Marking Time The Aura Solar I Photovoltaic Plant covers 100 hectares (247.11 acres) and is the first solar business that incorporates market risk, subject to market volatility as is the case in electricity markets. The $100 million investment, 75 percent provided by Mexico’s development bank, Nacional Financiera (NAFINSA), and the World Bank’s International Finance Corporation (IFC), is in the form of debt financing. Enrique Nieto Ituarte, director of Sustainable Projects at NAFINSA, explained that “any project always has an expected return on investment, after taking into consideration costs and interest rates, 32
April 2014 Mxe Mexico Energy and Business Magazine
but also the selling price on the market - in this case, energy.” “The price of energy fluctuates every 5 minutes, either high or low. There is a great risk because there have to be sufficient resources in the first place to pay the debt contracted by the project and secondly, sustain capital performance. “Together with the IFC, a strategy was designed that would allow us to extend the risk past the loan’s original due date in a way that if energy prices dropped, the extended period was sufficient to pay the debt. Just like the banks are interested in,” Nieto Ituarte explained during the press conference at the plant’s inauguration.

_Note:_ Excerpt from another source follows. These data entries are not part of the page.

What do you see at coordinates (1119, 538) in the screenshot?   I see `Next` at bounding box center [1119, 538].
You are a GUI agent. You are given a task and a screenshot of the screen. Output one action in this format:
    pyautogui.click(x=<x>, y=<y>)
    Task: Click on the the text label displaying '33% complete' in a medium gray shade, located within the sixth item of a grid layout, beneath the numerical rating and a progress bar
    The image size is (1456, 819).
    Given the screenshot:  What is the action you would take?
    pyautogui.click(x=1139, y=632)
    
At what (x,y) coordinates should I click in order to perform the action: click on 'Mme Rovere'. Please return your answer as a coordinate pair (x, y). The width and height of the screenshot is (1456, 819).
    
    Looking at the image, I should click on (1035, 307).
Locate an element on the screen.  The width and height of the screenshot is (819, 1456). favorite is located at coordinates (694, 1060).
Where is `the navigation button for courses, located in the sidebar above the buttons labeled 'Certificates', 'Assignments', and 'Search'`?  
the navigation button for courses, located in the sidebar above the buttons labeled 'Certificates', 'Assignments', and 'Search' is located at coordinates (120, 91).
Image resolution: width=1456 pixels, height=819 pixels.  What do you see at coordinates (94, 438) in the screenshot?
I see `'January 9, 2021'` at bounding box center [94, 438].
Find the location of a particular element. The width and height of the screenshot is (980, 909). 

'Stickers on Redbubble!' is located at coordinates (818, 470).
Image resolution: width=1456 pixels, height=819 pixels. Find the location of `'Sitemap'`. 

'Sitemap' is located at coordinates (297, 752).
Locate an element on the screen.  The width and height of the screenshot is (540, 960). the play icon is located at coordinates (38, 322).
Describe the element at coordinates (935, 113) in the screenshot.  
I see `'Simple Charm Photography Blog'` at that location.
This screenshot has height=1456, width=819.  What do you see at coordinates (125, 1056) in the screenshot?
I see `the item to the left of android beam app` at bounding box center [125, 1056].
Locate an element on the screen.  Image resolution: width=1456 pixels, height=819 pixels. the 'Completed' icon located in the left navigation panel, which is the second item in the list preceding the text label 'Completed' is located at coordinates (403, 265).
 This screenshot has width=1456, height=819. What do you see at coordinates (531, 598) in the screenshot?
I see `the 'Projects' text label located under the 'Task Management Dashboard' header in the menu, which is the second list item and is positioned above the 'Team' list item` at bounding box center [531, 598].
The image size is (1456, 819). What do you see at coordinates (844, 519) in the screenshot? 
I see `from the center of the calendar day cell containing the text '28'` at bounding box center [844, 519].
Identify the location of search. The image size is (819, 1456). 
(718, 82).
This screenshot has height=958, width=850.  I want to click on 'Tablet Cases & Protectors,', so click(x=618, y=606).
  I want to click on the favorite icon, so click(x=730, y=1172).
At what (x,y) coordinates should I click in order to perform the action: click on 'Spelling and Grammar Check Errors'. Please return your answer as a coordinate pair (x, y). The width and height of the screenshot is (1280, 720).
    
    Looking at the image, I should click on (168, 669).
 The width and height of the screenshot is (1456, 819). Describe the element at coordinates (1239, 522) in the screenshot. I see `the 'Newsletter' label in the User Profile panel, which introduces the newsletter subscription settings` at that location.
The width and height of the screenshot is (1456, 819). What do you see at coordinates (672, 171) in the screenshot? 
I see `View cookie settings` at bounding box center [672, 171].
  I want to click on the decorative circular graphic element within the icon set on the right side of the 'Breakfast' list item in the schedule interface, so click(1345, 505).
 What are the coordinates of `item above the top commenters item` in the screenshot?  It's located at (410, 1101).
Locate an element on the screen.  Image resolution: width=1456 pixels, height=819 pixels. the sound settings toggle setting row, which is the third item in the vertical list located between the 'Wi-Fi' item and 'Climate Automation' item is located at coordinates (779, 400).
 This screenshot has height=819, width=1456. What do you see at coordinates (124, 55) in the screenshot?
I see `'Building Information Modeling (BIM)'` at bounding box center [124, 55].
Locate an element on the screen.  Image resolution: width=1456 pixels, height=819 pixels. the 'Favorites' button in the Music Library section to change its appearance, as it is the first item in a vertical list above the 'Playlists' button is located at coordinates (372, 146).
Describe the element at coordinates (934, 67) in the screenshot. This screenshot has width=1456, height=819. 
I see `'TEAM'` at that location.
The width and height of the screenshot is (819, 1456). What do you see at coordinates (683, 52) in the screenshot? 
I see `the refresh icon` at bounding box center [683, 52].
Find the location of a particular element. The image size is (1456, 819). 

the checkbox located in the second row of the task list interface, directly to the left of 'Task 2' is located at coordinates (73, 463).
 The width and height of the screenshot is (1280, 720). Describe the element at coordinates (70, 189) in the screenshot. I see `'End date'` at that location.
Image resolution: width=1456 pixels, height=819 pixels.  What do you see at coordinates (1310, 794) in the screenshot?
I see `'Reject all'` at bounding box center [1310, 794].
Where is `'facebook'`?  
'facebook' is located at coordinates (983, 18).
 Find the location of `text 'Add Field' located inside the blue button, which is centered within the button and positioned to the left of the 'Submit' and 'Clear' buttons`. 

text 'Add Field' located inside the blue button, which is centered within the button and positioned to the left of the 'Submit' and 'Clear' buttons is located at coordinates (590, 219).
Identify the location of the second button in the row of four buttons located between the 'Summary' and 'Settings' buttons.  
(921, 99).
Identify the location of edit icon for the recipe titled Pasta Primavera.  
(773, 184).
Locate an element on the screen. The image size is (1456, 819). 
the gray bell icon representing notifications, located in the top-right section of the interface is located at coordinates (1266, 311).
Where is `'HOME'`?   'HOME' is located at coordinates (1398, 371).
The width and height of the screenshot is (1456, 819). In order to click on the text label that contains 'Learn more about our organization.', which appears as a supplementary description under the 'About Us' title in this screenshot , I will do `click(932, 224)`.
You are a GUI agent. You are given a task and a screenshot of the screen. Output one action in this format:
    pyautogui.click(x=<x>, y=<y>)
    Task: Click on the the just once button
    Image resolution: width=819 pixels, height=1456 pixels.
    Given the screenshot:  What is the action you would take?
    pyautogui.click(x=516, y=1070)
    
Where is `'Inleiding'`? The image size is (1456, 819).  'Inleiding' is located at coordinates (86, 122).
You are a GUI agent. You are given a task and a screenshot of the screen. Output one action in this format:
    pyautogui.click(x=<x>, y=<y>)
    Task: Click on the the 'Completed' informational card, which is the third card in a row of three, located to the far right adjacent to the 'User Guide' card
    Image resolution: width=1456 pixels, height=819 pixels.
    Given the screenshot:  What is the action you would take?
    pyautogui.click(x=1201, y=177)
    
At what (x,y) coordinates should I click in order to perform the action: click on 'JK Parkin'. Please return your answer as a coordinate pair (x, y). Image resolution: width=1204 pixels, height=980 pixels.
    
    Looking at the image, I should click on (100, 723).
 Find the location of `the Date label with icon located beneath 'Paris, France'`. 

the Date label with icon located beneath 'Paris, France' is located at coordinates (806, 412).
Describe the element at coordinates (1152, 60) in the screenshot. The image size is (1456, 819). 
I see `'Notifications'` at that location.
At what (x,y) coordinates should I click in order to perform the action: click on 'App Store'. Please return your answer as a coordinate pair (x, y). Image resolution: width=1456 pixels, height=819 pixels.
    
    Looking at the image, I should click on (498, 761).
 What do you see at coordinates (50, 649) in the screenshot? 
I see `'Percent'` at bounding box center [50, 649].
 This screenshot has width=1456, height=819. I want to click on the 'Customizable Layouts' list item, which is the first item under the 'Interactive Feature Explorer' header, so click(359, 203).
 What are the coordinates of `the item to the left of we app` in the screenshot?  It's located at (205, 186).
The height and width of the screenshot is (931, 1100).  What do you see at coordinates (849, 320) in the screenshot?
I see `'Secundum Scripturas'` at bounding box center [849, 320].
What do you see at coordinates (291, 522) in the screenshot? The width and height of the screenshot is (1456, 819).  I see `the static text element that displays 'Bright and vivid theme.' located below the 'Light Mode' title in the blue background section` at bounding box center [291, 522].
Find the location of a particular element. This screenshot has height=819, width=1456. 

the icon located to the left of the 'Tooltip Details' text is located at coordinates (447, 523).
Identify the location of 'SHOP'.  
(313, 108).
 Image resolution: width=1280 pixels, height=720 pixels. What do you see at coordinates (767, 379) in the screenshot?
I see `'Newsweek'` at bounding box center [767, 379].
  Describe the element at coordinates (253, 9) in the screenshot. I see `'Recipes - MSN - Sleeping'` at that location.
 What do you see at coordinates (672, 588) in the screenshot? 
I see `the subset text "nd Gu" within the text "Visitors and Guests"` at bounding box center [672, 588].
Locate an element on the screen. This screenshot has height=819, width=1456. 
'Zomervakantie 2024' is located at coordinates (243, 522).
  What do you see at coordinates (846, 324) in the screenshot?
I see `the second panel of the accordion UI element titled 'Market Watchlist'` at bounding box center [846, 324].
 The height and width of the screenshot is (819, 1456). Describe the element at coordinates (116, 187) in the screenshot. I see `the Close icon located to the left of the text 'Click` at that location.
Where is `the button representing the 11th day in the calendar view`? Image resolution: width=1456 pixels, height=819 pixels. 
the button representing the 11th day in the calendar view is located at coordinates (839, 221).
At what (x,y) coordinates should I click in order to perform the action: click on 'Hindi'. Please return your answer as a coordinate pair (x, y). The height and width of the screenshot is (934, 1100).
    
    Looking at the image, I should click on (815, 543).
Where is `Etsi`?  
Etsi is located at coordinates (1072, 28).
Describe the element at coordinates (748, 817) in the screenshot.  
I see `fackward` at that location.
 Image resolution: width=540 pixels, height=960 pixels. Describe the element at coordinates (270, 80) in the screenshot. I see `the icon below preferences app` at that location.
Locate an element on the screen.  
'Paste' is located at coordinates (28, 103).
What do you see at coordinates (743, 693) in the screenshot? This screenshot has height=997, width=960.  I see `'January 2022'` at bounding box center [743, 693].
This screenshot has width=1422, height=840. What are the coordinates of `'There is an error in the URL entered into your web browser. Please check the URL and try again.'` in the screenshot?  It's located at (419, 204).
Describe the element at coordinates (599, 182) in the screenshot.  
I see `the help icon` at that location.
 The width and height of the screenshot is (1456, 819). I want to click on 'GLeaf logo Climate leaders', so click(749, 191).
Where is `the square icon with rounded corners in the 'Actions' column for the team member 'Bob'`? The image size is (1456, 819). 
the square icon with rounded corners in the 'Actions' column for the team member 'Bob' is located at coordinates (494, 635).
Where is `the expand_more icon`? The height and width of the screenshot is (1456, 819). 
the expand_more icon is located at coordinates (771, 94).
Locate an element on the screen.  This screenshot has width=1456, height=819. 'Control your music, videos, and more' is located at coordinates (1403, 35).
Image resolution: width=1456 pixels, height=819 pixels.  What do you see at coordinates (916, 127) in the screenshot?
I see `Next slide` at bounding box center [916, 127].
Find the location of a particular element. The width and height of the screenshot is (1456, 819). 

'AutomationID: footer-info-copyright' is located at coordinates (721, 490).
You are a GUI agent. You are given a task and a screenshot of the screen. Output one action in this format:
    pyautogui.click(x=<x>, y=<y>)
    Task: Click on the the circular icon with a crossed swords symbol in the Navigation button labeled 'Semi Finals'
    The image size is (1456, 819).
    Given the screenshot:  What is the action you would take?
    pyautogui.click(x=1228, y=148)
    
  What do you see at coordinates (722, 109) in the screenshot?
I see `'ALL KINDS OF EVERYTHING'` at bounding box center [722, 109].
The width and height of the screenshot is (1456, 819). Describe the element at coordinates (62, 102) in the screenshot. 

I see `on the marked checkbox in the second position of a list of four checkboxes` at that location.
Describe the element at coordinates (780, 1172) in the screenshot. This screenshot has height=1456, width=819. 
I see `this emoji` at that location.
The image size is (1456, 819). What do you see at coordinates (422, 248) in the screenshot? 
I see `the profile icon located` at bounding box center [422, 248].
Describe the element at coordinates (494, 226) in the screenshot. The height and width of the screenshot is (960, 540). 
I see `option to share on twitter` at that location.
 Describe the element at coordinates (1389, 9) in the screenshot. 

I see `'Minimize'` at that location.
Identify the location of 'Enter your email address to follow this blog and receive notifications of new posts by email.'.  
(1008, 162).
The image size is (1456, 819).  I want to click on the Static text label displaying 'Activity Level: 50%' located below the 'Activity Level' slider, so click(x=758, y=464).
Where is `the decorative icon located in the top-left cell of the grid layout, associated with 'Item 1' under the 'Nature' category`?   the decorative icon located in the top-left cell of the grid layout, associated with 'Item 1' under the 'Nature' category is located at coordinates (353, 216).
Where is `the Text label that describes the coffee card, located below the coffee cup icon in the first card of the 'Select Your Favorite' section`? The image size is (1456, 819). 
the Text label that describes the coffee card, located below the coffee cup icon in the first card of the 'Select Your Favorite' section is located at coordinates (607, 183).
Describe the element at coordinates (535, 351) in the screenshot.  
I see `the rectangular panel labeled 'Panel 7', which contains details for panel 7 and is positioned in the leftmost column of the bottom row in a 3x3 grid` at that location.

For her part, Cheryl Edleson, the IFC’s chief investment officer, emphasized that the plant is the first solar project the bank financed in Mexico. Previously the IFC had participated in other clean energy projects, but in Chile. Daniel Servitje, chairman of Corporación Aura Solar and Héctor Olea, chief executive officer of Gauss Energy, also underscored that another advantage of the photovoltaic plant was that it had been established without the use of subsidies. Olea noted that photovoltaic cells have been around for 30 or 40 years, but recently their efficiency has improved by 25 percent or more with approximately 132,000 polycrystalline modules mounted on single-axis trackers.
At the same time, there have been major cost reductions as well as greater technological competitiveness. Energy produced by the plant is reserved exclusively for the Federal Electricity Commission (CFE), under contract to buy energy for the next 20 years, which is extendable to 30. Energy is received through a high-voltage transmission line at the Olas Atlas Substation. Since the plant’s launch last September, Mexico is now among 20 countries with a greater solar capacity installed on a worldwide scale, and second in Latin America, according to the industry publication, Renew Economy. Petroleo&Energia’s Maribel Zavala attended the inauguration in late March.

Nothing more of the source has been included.